De acordo com advogados de defesa, Adelio Bispo de Oliveira – homem que esfaqueou Jair Bolsonaro (PSL) em Juiz de Fora, na Zona da Mata – relatou ter ido às ruas na última quinta-feira com a intenção de matar o presidenciável e ciente de que seria atacado posteriormente.

“Ele, o Adelio, falou que saiu para morrer. Para matar e morrer. Ele tenta demonstrar que isso é verdade através do Facebook, em que disse ter dado ‘tchau’ antes de sair”, relata o advogado Fernando Magalhães.

Inicialmente, Adelio havia declarado à polícia que a intenção ferir Bolsonaro, e não matá-lo. “Posteriormente, disse que a vontade dele era matar. E disse que ia ser morto por apoiadores do Bolsonaro também. Segundo ele, saiu sabendo que ia morrer após o atentado”, conta o advogado Pedro Augusto de Lima Felipe e Possa, ao se referir à audiência de custódia da última sexta-feira.

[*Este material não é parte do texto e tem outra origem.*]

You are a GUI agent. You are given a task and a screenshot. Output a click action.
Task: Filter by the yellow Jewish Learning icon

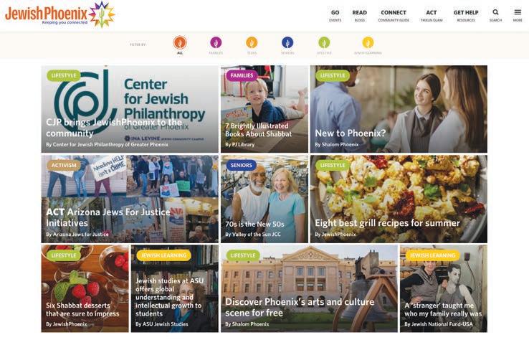click(368, 43)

Instantes após o ataque a Bolsonaro, apoiadores do presidenciável golpearam Adelio. Em meio à confusão, Cleines Oliveira – cabo licenciado da Polícia Militar – interveio e levou o acusado até um prédio nas proximidades. “Tinha a crença de que era um salvador, um mártir”, diz Fernando. Em seguida, Adelio foi levado pela PM. Mais tarde, foi interrogado pela Polícia Federal e levado ao Centro de Remanejamento do Sistema Prisional (Ceresp) de Juiz de Fora. Na tarde seguinte, após uma audiência de custódia, ficou definido a transferência para a penitenciária federal de Campo Grande, no Mato Grosso do Sul. É lá onde ele cumpre prisão preventiva.

Os advogados sustentam que Adelio agiu motivado pelo discurso de ódio de Jair Bolsonaro: “Abalou o íntimo dele (Adelio)”, completa Possa.